The School of Informatics and Computing (SoIC) Informatics Colloquium Series
Speaker: HyeJin Youn, Harvard University
Where: Lindley Hall, Rm. 102
When: Friday, April 14, 2017, 1:30 pm
Topic: Scaling in physics, biology, cities and beyond
Abstract: In this talk, I will give a quick summary of scaling theory in general, and its application in physics, biology and social science. Then, I will elaborate urban scaling and its relation to the universality and self-similarity lurking in the urban systems. The universality and self-similarity of various urban phenomena seem both trivial and non-trivial. On one hand, the dynamics of cities are so complex that it seems impossible to explain them in a simple way. Urban characteristics, geographic factors and historical paths are so entangled that even a well-designed plan often results in unintended consequences. This high level of complexity contradicts the universality and self-similarity that we observe in almost every property of cities (population distribution, crime rate, productivity and even economic diversity) because they imply the underlying dynamics are reducible to a simple form. On the other hand, universality is a natural, and even trivial, consequence derived from a common set of functionalities of cities. People share reasons to move to cities: more interaction, greater opportunity, higher productivity and better infrastructure. These basic dynamics of urbanization are manifested as a strong signal of universality and self-similarity under a single scaling law.
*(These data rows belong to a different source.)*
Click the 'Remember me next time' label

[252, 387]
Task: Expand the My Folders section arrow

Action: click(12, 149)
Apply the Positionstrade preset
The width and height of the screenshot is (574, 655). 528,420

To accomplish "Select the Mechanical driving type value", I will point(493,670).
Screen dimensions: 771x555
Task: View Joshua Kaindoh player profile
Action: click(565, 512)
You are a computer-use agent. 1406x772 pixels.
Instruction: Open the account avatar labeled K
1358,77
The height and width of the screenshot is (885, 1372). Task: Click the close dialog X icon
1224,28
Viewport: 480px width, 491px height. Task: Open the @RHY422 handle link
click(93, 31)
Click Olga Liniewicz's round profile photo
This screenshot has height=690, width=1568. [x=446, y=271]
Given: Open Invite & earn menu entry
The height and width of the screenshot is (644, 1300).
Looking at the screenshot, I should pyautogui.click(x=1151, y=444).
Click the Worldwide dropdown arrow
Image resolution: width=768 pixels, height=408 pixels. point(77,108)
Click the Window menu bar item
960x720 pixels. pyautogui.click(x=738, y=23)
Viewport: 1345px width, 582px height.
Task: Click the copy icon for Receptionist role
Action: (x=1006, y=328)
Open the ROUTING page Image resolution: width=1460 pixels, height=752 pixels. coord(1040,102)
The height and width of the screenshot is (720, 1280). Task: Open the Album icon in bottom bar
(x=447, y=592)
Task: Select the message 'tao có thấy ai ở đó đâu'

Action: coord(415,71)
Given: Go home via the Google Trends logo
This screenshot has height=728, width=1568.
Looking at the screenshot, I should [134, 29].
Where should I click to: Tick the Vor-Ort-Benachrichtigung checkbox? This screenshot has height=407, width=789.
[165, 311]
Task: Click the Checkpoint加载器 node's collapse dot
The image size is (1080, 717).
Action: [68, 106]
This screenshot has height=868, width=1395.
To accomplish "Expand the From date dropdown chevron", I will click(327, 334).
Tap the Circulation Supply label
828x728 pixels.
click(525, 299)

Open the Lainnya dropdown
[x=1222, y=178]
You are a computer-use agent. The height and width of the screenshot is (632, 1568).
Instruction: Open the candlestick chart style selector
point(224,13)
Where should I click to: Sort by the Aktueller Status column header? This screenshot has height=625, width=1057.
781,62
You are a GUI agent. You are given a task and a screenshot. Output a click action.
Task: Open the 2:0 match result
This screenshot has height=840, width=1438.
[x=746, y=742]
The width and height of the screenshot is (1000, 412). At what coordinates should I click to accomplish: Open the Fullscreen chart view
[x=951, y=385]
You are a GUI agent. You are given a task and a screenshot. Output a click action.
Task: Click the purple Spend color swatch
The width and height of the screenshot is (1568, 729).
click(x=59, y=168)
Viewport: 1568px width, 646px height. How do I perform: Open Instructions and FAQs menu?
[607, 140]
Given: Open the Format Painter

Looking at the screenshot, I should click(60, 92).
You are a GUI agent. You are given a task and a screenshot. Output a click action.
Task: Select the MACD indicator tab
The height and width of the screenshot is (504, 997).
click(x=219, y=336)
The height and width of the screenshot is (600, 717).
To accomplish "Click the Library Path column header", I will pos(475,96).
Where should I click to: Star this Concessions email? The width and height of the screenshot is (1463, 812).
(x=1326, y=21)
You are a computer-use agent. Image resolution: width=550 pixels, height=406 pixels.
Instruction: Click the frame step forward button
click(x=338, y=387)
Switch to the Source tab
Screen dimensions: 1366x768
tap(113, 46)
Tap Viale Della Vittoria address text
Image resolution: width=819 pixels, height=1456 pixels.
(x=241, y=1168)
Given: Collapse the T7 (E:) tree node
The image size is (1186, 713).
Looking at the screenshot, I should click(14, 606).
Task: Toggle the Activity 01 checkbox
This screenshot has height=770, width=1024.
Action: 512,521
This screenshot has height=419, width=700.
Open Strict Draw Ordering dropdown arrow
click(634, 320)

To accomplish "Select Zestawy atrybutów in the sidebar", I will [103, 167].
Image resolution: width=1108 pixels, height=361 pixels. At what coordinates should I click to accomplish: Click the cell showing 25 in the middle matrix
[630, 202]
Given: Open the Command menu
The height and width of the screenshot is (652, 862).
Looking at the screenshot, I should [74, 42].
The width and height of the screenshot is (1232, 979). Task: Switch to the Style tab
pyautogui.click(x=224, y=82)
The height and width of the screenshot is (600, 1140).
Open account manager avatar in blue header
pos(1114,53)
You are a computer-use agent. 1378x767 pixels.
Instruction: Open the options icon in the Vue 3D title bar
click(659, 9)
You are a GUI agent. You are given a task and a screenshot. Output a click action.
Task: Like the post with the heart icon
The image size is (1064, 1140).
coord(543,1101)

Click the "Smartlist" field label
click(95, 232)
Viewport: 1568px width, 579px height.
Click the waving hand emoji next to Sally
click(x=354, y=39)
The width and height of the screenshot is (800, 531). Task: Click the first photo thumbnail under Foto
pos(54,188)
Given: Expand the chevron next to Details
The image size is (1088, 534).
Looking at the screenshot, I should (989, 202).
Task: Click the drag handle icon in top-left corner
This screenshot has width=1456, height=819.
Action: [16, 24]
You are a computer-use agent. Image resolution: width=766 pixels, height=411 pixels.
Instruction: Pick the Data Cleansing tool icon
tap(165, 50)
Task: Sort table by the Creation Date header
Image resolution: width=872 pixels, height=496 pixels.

Biography: Senior Research Fellow, Mathematical Institute, University of Oxford; James Martin Fellow, The Institute for New Economic Thinking at the Oxford Martin School
How do we, humans, understand the world: categorize and accumulate our knowledge, and thereby innovate idea, culture, and technologies? Is there any universal mechanism that governs such innovation process that eventually generates both social and economic wealth across different societies? A common conceptualization of innovation in both the biological and socio-economic domains sees it as an adaptive process of recombinant search over a space of configurational possibilities. I develop a mathematical framework for recombinant search in the space of configurational possibilities supported strongly by empirical data. The better we understand the mechanism of innovation the better we understand the mechanism of wealth creation.
Research goals: Develop a mathematical framework for economic growth through innovation and tacit knowledge accumulation based strongly on empirical data; Understand universality in the way human categorizes the world, accumulates the knowledge, and innovate new technologies.
Fields: PhD and BA in Statistical Physics at Korea Advanced Institute of Science and Technology; The mathematical Institute at University of Oxford; The Institute for New Economic Thinking; applied mathematics, physics, network theory, urban scaling theory, urban economics, urban geography, knowledge spillover, linguistics, lexical semantics, innovation, science of science, economic growth theory.